EXERCISE OBJECTIVE: Pull out every line below that contains the word "logo". Treat uppercase and lowercase as different.

EXTRACTED MATERIAL:
# # # # # # #

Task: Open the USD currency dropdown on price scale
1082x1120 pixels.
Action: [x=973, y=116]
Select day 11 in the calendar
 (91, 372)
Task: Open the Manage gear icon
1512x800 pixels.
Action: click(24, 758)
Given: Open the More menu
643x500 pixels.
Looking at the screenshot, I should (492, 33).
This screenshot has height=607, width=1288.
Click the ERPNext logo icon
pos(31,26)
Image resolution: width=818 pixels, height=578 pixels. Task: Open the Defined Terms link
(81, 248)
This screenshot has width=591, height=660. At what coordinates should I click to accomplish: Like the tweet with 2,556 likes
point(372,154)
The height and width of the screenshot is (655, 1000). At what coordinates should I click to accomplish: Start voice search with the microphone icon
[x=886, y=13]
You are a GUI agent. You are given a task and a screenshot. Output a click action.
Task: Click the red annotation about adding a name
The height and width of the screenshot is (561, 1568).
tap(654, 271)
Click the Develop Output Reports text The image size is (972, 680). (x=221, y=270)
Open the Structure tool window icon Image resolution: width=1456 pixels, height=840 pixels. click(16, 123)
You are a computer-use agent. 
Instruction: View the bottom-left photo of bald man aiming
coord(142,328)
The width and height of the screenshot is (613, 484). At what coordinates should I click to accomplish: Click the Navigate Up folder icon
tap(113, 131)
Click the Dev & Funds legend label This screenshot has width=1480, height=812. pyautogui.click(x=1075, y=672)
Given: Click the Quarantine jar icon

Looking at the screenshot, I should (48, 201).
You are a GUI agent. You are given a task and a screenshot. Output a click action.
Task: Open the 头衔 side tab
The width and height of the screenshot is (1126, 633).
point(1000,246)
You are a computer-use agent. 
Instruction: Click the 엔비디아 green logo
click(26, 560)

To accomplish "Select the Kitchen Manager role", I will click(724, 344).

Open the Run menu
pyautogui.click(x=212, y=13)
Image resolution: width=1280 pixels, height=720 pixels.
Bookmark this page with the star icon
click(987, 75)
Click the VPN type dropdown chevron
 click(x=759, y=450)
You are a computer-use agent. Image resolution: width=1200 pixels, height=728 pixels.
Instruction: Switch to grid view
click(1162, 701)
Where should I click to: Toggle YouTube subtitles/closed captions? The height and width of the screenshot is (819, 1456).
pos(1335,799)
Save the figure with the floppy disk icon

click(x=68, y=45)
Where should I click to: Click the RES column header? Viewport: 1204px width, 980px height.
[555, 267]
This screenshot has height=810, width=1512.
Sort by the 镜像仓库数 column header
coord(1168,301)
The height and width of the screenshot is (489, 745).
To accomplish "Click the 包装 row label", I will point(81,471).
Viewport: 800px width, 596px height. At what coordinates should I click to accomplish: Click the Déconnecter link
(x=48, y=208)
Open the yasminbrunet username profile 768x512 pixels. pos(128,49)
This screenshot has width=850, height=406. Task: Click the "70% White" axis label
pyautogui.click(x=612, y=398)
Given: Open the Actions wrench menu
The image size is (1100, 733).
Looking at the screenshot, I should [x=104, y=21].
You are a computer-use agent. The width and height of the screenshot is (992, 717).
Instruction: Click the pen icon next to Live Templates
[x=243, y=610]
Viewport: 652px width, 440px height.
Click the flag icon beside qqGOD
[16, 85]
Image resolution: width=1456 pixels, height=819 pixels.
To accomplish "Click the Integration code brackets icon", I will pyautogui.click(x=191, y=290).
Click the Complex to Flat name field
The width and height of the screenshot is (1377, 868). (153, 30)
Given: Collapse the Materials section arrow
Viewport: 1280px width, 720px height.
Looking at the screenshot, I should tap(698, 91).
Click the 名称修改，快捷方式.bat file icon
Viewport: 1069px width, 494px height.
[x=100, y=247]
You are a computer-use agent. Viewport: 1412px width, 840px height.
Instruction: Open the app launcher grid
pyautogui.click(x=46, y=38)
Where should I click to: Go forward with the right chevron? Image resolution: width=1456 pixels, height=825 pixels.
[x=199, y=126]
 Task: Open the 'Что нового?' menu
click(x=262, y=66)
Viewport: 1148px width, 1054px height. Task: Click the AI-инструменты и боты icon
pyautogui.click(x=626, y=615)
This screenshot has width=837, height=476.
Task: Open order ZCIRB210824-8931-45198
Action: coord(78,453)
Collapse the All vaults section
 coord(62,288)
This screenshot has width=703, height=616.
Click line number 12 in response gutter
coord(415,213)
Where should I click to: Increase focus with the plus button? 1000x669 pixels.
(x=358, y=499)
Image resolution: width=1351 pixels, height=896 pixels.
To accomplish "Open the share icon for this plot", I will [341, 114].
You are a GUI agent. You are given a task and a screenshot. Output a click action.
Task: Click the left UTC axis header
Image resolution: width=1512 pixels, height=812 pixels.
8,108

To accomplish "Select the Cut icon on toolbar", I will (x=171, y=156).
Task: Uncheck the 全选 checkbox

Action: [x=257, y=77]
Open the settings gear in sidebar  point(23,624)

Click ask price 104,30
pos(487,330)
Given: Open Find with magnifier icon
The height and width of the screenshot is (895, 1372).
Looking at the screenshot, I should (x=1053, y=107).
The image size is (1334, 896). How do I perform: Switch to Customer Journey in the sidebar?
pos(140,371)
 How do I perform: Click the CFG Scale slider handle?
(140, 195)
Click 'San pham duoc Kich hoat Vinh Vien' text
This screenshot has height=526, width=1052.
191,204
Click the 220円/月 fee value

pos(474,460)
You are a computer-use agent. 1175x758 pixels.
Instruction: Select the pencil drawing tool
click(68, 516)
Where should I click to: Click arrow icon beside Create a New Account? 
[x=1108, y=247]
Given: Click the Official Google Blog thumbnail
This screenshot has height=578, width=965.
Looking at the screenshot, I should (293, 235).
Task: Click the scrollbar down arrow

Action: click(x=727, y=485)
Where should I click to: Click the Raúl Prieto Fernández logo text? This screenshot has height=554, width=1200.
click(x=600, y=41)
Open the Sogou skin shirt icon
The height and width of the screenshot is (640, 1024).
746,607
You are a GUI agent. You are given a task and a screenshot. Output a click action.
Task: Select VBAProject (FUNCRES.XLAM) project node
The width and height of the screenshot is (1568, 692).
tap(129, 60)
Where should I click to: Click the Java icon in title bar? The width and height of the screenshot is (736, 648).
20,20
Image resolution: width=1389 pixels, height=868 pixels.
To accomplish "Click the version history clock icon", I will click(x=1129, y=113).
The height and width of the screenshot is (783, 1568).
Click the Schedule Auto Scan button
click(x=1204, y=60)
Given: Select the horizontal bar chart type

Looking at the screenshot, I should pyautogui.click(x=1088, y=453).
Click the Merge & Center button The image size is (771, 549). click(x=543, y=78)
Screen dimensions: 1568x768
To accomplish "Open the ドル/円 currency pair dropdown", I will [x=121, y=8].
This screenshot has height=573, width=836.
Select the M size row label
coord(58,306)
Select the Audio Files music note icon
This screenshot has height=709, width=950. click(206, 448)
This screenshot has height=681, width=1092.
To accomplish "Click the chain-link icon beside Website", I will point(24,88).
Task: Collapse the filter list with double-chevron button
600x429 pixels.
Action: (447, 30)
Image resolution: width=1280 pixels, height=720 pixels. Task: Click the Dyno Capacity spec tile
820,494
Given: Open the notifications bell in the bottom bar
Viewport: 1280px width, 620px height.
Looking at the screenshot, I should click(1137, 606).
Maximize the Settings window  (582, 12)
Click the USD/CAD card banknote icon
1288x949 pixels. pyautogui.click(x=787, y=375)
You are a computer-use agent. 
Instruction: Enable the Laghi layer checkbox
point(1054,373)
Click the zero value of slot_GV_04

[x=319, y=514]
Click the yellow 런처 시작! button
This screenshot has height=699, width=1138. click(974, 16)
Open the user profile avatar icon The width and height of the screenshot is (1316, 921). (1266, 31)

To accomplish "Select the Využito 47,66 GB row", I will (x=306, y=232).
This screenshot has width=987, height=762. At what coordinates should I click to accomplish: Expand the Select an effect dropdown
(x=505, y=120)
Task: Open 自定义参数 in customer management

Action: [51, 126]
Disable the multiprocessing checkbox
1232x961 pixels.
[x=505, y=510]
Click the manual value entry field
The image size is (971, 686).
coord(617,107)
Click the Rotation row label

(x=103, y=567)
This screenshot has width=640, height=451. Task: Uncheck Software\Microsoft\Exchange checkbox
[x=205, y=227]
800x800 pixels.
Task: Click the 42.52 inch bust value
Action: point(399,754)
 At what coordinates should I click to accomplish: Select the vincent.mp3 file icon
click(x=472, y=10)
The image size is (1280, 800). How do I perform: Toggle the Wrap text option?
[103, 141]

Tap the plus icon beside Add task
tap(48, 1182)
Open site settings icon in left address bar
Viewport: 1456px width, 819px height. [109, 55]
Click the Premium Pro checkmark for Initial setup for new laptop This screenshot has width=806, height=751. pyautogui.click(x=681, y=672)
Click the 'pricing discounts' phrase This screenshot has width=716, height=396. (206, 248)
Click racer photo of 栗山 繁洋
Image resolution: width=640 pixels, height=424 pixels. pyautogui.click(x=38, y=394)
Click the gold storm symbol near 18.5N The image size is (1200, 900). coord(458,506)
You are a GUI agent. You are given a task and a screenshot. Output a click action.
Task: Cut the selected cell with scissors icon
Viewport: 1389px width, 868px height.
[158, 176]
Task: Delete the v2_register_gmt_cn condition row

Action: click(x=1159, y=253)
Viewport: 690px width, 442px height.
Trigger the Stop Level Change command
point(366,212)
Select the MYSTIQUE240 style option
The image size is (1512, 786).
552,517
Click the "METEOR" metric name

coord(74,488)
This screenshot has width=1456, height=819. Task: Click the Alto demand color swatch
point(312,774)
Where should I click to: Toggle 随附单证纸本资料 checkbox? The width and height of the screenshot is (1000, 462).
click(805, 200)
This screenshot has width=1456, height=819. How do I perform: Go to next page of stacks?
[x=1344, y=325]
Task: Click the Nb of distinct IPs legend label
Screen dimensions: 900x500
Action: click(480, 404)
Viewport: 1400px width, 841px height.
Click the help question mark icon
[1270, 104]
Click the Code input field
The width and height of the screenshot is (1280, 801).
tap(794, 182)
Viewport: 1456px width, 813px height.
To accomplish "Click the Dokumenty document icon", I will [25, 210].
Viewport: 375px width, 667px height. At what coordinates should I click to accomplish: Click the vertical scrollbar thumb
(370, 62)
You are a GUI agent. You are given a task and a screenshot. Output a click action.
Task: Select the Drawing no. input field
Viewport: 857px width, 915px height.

# # # # # # #

THE RESPONSE:
Click the ERPNext logo icon
Instruction: Click the 엔비디아 green logo
Where should I click to: Click the Raúl Prieto Fernández logo text? This screenshot has height=554, width=1200.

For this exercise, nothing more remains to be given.